What We're Following See More »
Before we get to the specifics of this exposé about escorts working the Iowa and New Hampshire primary crowds, let’s get three things out of the way: 1.) It’s from Cosmopolitan; 2.) most of the women quoted use fake (if colorful) names; and 3.) again, it’s from Cosmopolitan. That said, here’s what we learned:
- Business was booming: one escort who says she typically gets two inquiries a weekend got 15 requests in the pre-primary weekend.
- Their primary season clientele is a bit older than normal—”40s through mid-60s, compared with mostly twentysomething regulars” and “they’ve clearly done this before.”
- They seemed more nervous than other clients, because “the stakes are higher when you’re working for a possible future president” but “all practiced impeccable manners.”
- One escort “typically enjoy[s] the company of Democrats more, just because I feel like our views line up a lot more.”

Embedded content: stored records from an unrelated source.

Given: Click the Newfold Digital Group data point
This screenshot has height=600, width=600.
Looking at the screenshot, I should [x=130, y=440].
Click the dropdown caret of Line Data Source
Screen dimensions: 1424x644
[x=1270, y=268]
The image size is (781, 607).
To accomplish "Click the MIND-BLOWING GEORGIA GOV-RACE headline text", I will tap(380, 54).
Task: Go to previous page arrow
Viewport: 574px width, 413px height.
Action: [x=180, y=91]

No matter where you stand on mandating companies to include a backdoor in encryption technologies, it doesn’t make sense to allow that decision to be made on a state level. “The problem with state-level legislation of this nature is that it manages to be both wildly impractical and entirely unenforceable,” writes Brian Barrett at Wired. There is a solution to this problem. “California Congressman Ted Lieu has introduced the ‘Ensuring National Constitutional Rights for Your Private Telecommunications Act of 2016,’ which we’ll call ENCRYPT. It’s a short, straightforward bill with a simple aim: to preempt states from attempting to implement their own anti-encryption policies at a state level.”

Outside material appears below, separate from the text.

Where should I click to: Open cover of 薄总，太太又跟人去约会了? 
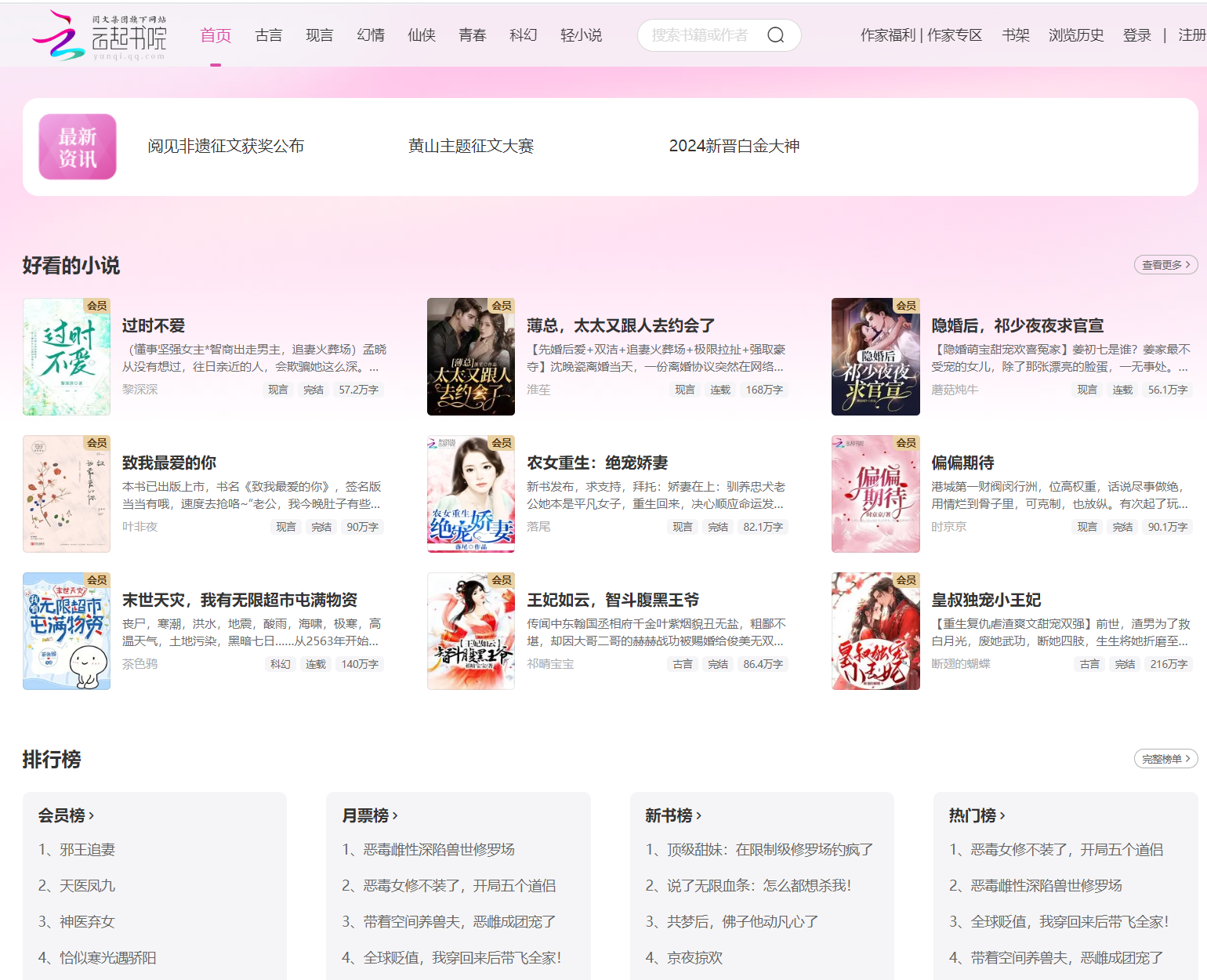(x=471, y=357)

Much has been made of David Brooks’s recent New York Times column, in which confesses to missing already the civility and humanity of Barack Obama, compared to who might take his place. In NewYorker.com, Jeffrey Frank reminds us how critical such attributes are to foreign policy. “It’s hard to imagine Kennedy so casually referring to the leader of Russia as a gangster or a thug. For that matter, it’s hard to imagine any president comparing the Russian leader to Hitler [as] Hillary Clinton did at a private fund-raiser. … Kennedy, who always worried that miscalculation could lead to war, paid close attention to the language of diplomacy.”

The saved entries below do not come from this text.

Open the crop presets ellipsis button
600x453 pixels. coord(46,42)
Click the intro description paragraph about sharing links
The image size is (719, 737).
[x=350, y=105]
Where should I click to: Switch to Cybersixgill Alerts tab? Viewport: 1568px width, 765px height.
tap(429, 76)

The New Covenant. The Third Way. The Democratic Leadership Council style. Call it what you will, but whatever centrist triangulation Bill Clinton embraced in 1992, Hillary Clinton wants no part of it in 2016. Writing for Bloomberg, Sasha Issenberg and Margaret Talev explore how Hillary’s campaign has “diverged pointedly” from what made Bill so successful: “For Hillary to survive, Clintonism had to die.” Bill’s positions in 1992—from capital punishment to free trade—“represented a carefully calibrated diversion from the liberal orthodoxy of the previous decade.” But in New Hampshire, Hillary “worked to juggle nostalgia for past Clinton primary campaigns in the state with the fact that the Bill of 1992 or the Hillary of 2008 would likely be a marginal figure within today’s Democratic politics.”
At first, “it was pleasant” to see Trevor Noah “smiling away and deeply dimpling in the Stewart seat, the seat that had lately grown gray hairs,” writes The Atlantic‘s James Parker in assessing the new host of the once-indispensable Daily Show. But where Jon Stewart was a heavyweight, Noah is “a very able lightweight, [who] needs time too. But he won’t get any. As a culture, we’re not about to nurture this talent, to give it room to grow. Our patience was exhausted long ago, by some other guy. We’re going to pass judgment and move on. There’s a reason Simon Cowell is so rich. Impress us today or get thee hence. So it comes to this: It’s now or never, Trevor.”